>> START MATERIAL SHOWN

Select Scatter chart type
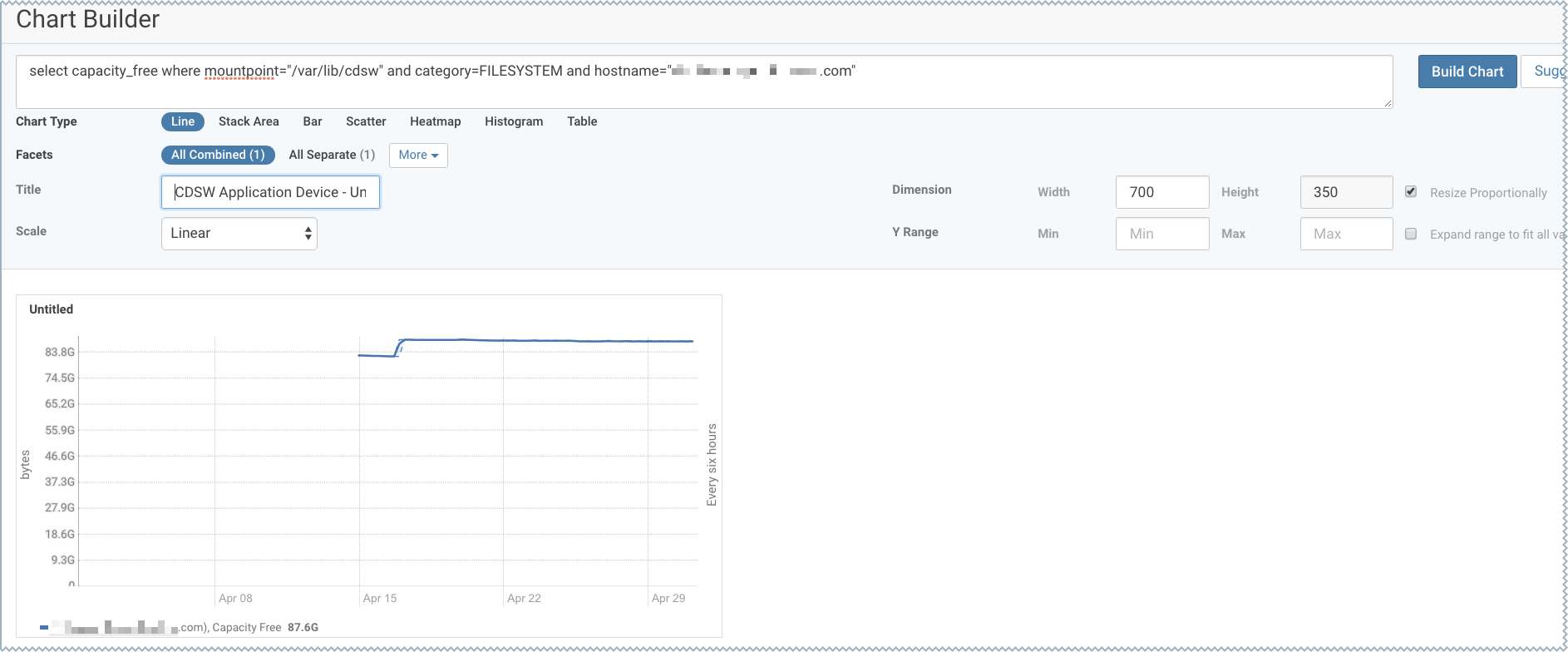Screen dimensions: 1568x652 (x=366, y=121)
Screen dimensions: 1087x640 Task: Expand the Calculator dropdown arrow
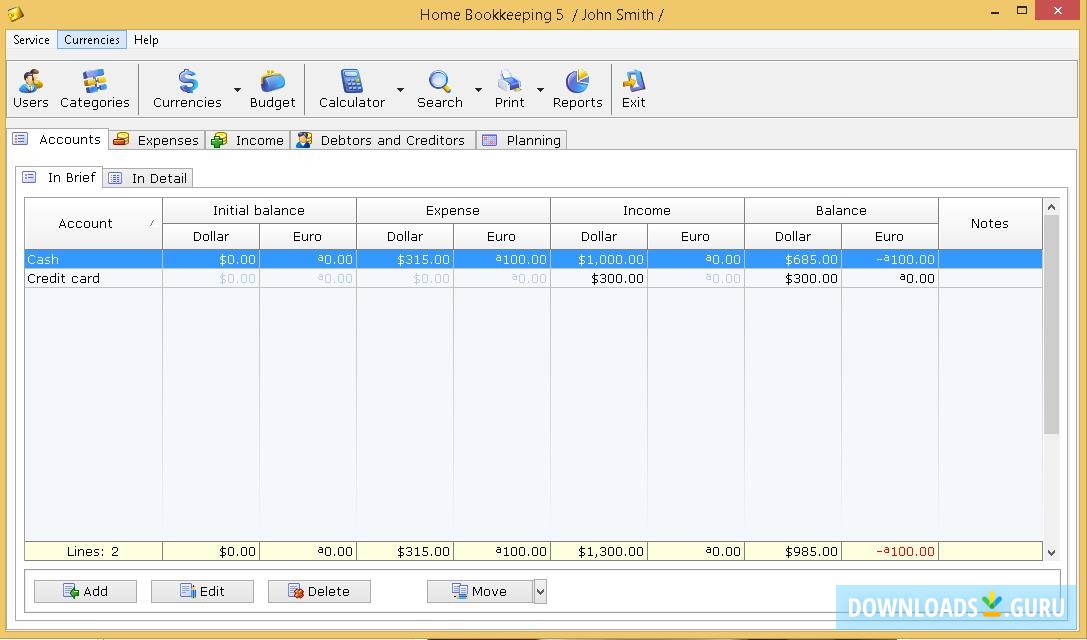400,90
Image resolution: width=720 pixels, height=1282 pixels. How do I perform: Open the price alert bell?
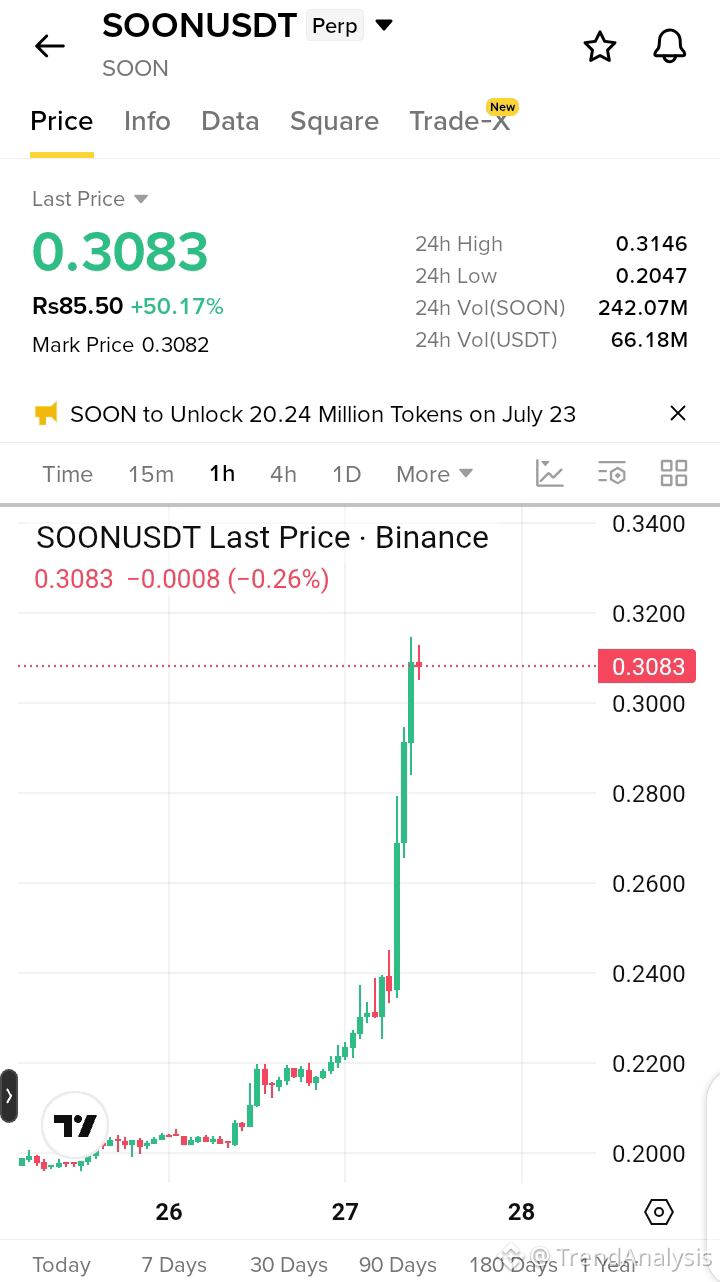click(670, 46)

>> END MATERIAL SHOWN

Transcribe the text lines of all three items verbatim, omitting the pictures.

> _SOLUTION TO THIS EXERCISE_
Select Scatter chart type
Screen dimensions: 1568x652 (x=366, y=121)
Screen dimensions: 1087x640 Task: Expand the Calculator dropdown arrow
400,90
Image resolution: width=720 pixels, height=1282 pixels. How do I perform: Open the price alert bell?
click(670, 46)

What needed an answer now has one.